Generali goes after Austrian pensions business
AUSTRIA - Hemma Massera, former head of actuarial and benefit consultant Greco, is joining Generali to head a new unit in Austria specialising in occupational pension products.
Generali is hoping to triple its income from occupational pension sales over the next years from currently €50.5m, as a result of this restructuring.
The firm's income from this part of the business grew 26% in 2007, which means it has now doubled since 2001.
Generali officials say they see huge potential for occupational pensions, mainly in the field of small and medium enterprises (SMEs).
"Austria is a developing country when it comes to occupational pensions," explained Peter Thirring, head of personal insurance at Generali.

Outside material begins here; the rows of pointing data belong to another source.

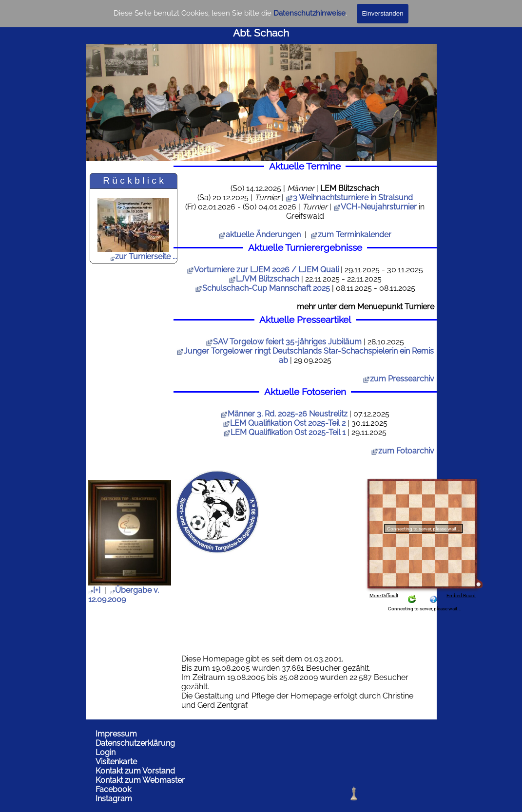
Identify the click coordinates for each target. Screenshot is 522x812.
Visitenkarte (116, 761)
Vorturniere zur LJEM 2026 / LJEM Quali (263, 269)
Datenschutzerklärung (135, 743)
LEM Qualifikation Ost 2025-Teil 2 (284, 423)
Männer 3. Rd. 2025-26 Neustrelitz (284, 414)
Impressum (116, 734)
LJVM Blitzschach (264, 279)
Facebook (113, 789)
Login (105, 752)
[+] (94, 590)
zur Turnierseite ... (143, 256)
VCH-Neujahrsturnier (379, 207)
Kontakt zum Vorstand (135, 771)
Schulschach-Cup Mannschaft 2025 (262, 288)
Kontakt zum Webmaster (140, 780)
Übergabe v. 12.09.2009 (123, 595)
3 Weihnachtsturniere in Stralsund (353, 197)
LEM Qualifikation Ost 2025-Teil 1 (284, 432)
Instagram (114, 798)
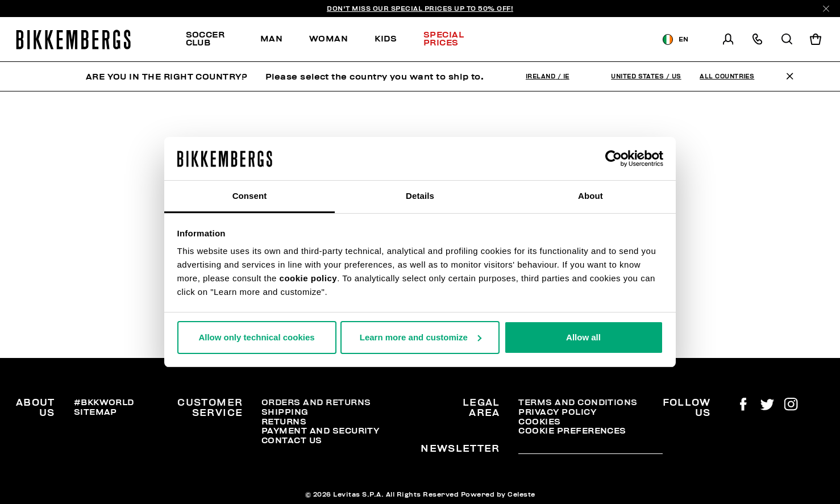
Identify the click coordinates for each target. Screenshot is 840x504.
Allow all (583, 337)
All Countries (727, 76)
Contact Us (292, 440)
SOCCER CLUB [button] (205, 38)
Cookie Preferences (572, 431)
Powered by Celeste (498, 494)
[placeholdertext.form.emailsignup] (590, 449)
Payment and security (320, 431)
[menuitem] (217, 39)
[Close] (826, 9)
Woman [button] (328, 39)
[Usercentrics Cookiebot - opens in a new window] (613, 159)
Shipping (285, 412)
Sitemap (95, 412)
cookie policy (309, 278)
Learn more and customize (421, 337)
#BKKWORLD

"Approximately only 4% of pension income in Austria comes from occupational pensions, compared to one-third in countries with a longer tradition in this field," he said.
Only 12% of SMEs offer pensions for their employees, so Thirring suggested the main problem was a lack of information and incentives to offer retirement provision.
As a first step, he has urged politicians to raise the tax-free pension contribution threshold from €300 - where it has been for the last 26 years - to at least €800.
Furthermore, he believes there is a need for greater flexibility in the ability to change from a Pensionskasse to an insurance based occupational pension solution, the so-called "betriebliche Kollektivversicherung".
Similar demands were made by Generali's competitor Allianz earlier this month. (See earlier IPE story: Market turbulence harms pensions insurance market)
Alongside pensions insurance products, Generali will also offer advice on Pensionskassen and severance pay funds ("Mitarbeitervorsorgekassen", MVK), as the Bonus MVK is part of the Generali group.
Massera, who will head the new unit, worked in the field of Pensionskassen at various companies before joining Greco in 1993.
Generali will initially target its existing clients with the new pension advice and retirement products, as only 8,000 of the insurance's 100,000 business clients are offering occupational pensions.
According to a recent Generali poll, 40% of Austrians would prefer to have salary raises paid into a pension fund, rather than handed out in cash.